Recall: The API Key and Secret, as well as the URL for the Schema Registry are all stored in your pom.xml and java.config files.

  1. Search the Stream Catalog for the orderId field using the following curl command:

    curl --silent -u <API-KEY>:<API-SECRET> \
    --request GET \
    --url '<SCHEMA-REGISTRY-URL>/catalog/v1/search/basic?query=orderId'

    This should return three results including the orderId from both versions of the OrderCreated event and from the PaymentSucceeded event.

    Note: The jq utility can be used to provide nicely formatted JSON from your results. Feel free to install this utility and pipe your output to it.

  2. Now let's try searching for the PII tag.

    curl --silent -u <API-KEY>:<API-SECRET> \
    --request GET \
    --url '<SCHEMA-REGISTRY-URL>/catalog/v1/search/basic?type=sr_field&tag=PII'

    This should return a single result which will be the email from the OrderCreated event.

    Note: Here, we are specifically requesting a search for the sr_field type. This means that we are only looking for tags applied to a field. We could omit this extra condition if we wanted to.

  3. Let's search for the PaymentService tag.

    curl --silent -u <API-KEY>:<API-SECRET> \
    --request GET \
    --url ''

    Note: Here, we are specifically requesting a search for the sr_schema type. This means that we are only looking for tags applied to the schema. Again, this extra condition could be omitted.
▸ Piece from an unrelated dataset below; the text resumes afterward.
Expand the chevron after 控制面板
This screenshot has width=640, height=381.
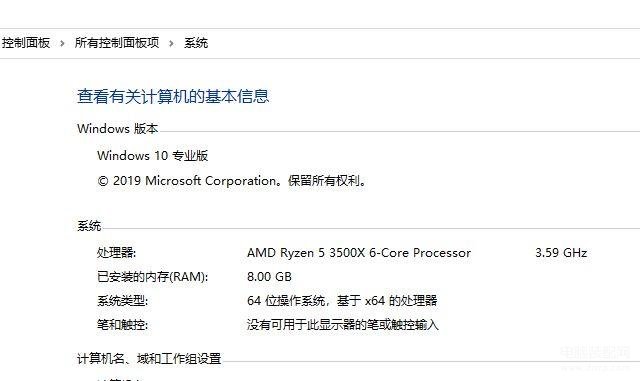62,43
For additional details on the REST API, see the documentation: REST API

[Optional] Create a New Tag with the API

We've already created tags using the UI, but we can also create them through the REST API. For example, we might want to tag any data that is associated with a financial transaction so that we can easily locate all of the financial data. To that end, we are going to create a Financial tag. Then we'll use that to tag the Payment events.
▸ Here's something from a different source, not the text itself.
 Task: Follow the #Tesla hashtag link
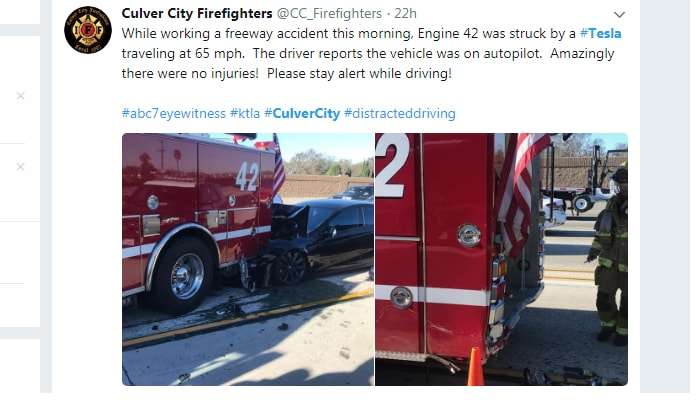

  1. Modify the following command to create a Financial tag. Give the tag an appropriate description. Finally, execute the command.

    curl --silent -u <API-KEY>:<API-SECRET> \
    --request POST \
    --header 'Content-Type: application/json' \
    --data '[ { "entityTypes" : [ "sr_schema", "sr_record", "sr_field", "sr_schema" ],"name" : "<TAG-NAME>","description" : "<TAG_DESCRIPTION>"} ]' \
    --url <SCHEMA-REGISTRY-URL>/catalog/v1/types/tagdefs
  2. Next, we need to determine the fully qualified name (qualifiedName) for the schema we wish to tag. Modify the following command and execute it for the PaymentSucceeded event.

    curl --silent -u <API-KEY>:<API-SECRET> \
    --request GET \
    --url '<SCHEMA-REGISTRY-URL>/catalog/v1/search/basic?type=sr_schema&query=<EVENT-NAME>'
  3. Next, we'll apply the tag to the schema. Modify the following command and execute it to tag the PaymentSucceeded schema.

    curl --silent -u <API-KEY>:<API-SECRET> \
    --request POST \
    --header 'Content-Type: application/json' \
    --data '[ {  "entityType" : "sr_schema",  "entityName" : "<FULLY-QUALIFIED-SCHEMA-NAME>",  "typeName" : "<TAG-NAME>"  } ]' \
    --url <SCHEMA-REGISTRY-URL>/catalog/v1/entity/tags
  4. Finally, you can verify that the tag has been applied to the schema either through the UI, or by repeating step 2 above and looking for the classificationNames field in the results.


This brings us to the end of this exercise.